**The records:**

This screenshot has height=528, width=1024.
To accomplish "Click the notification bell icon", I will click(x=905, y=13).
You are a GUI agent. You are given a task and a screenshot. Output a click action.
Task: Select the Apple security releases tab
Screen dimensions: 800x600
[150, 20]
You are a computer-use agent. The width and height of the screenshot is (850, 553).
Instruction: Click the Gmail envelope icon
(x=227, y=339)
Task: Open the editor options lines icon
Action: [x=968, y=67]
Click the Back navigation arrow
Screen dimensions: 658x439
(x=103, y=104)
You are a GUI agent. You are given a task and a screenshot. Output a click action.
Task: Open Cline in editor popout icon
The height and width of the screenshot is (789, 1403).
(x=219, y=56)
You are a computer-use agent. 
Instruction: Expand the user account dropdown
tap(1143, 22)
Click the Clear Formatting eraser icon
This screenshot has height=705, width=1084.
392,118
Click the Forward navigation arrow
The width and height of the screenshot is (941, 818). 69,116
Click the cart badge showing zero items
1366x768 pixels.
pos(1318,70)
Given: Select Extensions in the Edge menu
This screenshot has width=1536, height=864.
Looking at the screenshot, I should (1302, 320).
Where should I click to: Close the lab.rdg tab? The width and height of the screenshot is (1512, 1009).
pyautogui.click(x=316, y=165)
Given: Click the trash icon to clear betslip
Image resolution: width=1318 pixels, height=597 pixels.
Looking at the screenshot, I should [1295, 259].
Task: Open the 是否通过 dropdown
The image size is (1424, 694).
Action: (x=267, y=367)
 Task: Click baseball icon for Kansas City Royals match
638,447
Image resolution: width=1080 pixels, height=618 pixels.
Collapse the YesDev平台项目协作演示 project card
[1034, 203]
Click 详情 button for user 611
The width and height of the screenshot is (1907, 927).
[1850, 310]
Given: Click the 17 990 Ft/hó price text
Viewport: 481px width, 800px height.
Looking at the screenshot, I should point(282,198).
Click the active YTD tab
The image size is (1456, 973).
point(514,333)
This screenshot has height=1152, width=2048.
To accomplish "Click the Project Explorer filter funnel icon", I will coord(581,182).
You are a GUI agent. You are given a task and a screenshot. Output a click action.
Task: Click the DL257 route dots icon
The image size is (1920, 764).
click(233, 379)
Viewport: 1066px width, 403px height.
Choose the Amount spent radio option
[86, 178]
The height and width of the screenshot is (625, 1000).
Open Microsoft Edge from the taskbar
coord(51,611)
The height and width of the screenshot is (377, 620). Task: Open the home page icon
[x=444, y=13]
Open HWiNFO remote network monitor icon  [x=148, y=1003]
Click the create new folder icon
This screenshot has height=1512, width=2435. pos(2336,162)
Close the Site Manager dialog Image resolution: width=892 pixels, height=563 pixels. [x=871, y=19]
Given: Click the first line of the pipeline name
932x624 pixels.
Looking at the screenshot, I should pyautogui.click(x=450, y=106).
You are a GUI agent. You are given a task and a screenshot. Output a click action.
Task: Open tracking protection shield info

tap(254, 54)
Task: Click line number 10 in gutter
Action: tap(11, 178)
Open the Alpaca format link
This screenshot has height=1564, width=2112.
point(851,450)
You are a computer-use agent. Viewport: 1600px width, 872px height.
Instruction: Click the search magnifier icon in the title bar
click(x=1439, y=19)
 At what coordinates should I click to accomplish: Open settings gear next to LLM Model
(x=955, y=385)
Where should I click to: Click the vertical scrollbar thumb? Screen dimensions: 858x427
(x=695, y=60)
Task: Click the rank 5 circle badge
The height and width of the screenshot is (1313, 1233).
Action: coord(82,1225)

**Work to do:** Pick out every line in the data above that contains the word "Select", and copy each one. Case counts.

**Solution to this exercise:**
Task: Select the Apple security releases tab
Given: Select Extensions in the Edge menu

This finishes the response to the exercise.